Bidirectional Encoder Representations from Transformers (BERT) was developed by Google as a way to pre-train deep bidirectional representations from unlabeled text by jointly conditioning on both left and right context in all layers. It was released under an open-source license in 2018. Google has described BERT as the “first deeply bidirectional, unsupervised language representation, pre-trained using only a plain text corpus” (Devlin et al. 2018).
Bidirectional models aren’t new to natural language processing (NLP). They involve looking at text sequences both from left to right and from right to left. BERT’s innovation was to learn bidirectional representations with transformers, which are a deep learning component that attends over an entire sequence in parallel in contrast to the sequential dependencies of RNNs. This enables much larger data sets to be analyzed and models to be trained more quickly. Transformers process words in relation to all the other words in a sentence at once rather than individually, using attention mechanisms to gather information about the relevant context of a word and encoding that context in a rich vector that represents it. The model learns how a given word’s meaning is derived from every other word in the segment.
Previous word embeddings, like that of GloVe and Word2vec, work without context to generate a representation for each word in the sequence. For example, the word “bat” would be represented the same way whether referring to a piece of sporting gear or a night-flying animal. ELMo introduced deep contextualized representations of each word based on the other words in the sentence using a bi-directional long short term memory (LSTM). Unlike BERT, however, ELMo considered the left-to-right and right-to-left paths independently instead of as a single unified view of the entire context.
Because the vast majority of BERTs parameters are dedicated to creating a high-quality contextualized word embedding, the framework is considered to be very suitable for transfer learning. By training BERT on self-supervised tasks (ones in which human annotations are not required) like language modeling, massive unlabeled datasets such as WikiText and BookCorpus can be used, which comprise more than 3.3 billion words. To learn some other task, like question-answering, the final layer can be replaced with something suitable for the task and fine-tuned.

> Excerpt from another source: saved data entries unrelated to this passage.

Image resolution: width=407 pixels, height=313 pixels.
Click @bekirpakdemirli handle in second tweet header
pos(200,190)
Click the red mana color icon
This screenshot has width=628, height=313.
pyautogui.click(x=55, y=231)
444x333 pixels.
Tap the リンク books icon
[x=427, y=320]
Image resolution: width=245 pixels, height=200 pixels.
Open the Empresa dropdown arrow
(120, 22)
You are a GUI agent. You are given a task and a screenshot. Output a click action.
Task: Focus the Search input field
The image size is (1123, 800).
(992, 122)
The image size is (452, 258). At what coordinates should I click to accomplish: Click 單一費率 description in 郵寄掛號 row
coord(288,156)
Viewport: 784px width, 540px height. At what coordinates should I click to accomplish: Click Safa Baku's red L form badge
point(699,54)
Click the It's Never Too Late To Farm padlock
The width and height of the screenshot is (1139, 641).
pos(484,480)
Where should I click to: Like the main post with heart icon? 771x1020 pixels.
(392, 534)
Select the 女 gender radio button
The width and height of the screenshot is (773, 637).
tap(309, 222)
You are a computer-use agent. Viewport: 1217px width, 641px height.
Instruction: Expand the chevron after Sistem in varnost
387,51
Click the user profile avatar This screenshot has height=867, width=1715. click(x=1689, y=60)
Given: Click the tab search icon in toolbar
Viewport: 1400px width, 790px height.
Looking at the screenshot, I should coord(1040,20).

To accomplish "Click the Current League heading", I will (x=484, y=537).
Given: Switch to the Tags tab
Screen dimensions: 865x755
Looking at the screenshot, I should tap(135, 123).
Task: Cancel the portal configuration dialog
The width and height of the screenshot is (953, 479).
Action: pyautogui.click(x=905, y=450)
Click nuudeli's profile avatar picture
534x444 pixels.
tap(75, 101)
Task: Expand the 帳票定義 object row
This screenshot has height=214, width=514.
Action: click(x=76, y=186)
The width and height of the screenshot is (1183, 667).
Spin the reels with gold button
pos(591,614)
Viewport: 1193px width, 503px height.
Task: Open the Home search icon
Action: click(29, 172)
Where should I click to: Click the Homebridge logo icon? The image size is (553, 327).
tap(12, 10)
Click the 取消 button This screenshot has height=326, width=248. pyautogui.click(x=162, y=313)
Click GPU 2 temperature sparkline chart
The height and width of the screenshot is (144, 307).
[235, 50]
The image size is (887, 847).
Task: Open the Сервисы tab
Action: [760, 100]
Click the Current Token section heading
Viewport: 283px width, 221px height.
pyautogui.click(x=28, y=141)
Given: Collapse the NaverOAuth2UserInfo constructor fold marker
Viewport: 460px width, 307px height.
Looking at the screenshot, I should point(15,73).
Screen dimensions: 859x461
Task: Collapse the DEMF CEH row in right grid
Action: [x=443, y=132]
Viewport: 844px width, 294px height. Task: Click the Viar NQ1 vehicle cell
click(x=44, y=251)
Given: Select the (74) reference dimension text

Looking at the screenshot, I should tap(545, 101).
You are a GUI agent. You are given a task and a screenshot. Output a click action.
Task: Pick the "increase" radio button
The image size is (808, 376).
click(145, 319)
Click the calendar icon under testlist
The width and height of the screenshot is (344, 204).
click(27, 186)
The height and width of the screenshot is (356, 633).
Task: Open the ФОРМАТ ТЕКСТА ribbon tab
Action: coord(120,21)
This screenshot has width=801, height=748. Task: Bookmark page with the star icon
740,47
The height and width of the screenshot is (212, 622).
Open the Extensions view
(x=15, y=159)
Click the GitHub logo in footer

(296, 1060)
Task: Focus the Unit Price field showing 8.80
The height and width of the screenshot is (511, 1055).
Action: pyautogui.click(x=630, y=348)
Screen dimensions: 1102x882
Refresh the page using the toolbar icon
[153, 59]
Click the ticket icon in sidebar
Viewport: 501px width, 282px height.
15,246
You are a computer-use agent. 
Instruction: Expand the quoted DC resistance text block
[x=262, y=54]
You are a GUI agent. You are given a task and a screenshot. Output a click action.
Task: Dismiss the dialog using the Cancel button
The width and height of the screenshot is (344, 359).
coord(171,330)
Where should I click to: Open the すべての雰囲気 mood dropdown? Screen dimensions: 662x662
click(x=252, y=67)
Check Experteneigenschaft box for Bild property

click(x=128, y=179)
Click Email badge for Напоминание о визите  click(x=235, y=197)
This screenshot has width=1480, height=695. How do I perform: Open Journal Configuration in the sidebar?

The arrows in the image below indicate the information flow from one layer to the next in three different NLP models.
Image source: Google AI Blog
BERT models are able to understand the nuances of expressions at a much finer level. For example, when processing the sequence “Bob needs some medicine from the pharmacy. His stomach is upset, so can you grab him some antacids?” BERT is better able to understand that “Bob,” “his”, and “him” are all the same person. Previously, the query “how to fill bob’s prescriptions” might fail to understand that the person being referenced in the second sentence is Bob. With the BERT model applied, it’s able to understand how all these connections relate.
Bi-directional training is tricky to implement because conditioning each word on both the previous and next words by default includes the word that’s being predicted in the multilayer model. BERT’s developers solved this problem by masking predicted words as well as other random words in the corpus. BERT also uses a simple training technique of trying to predict whether, given two sentences A and B, B is the antecedent of A or a random sentence.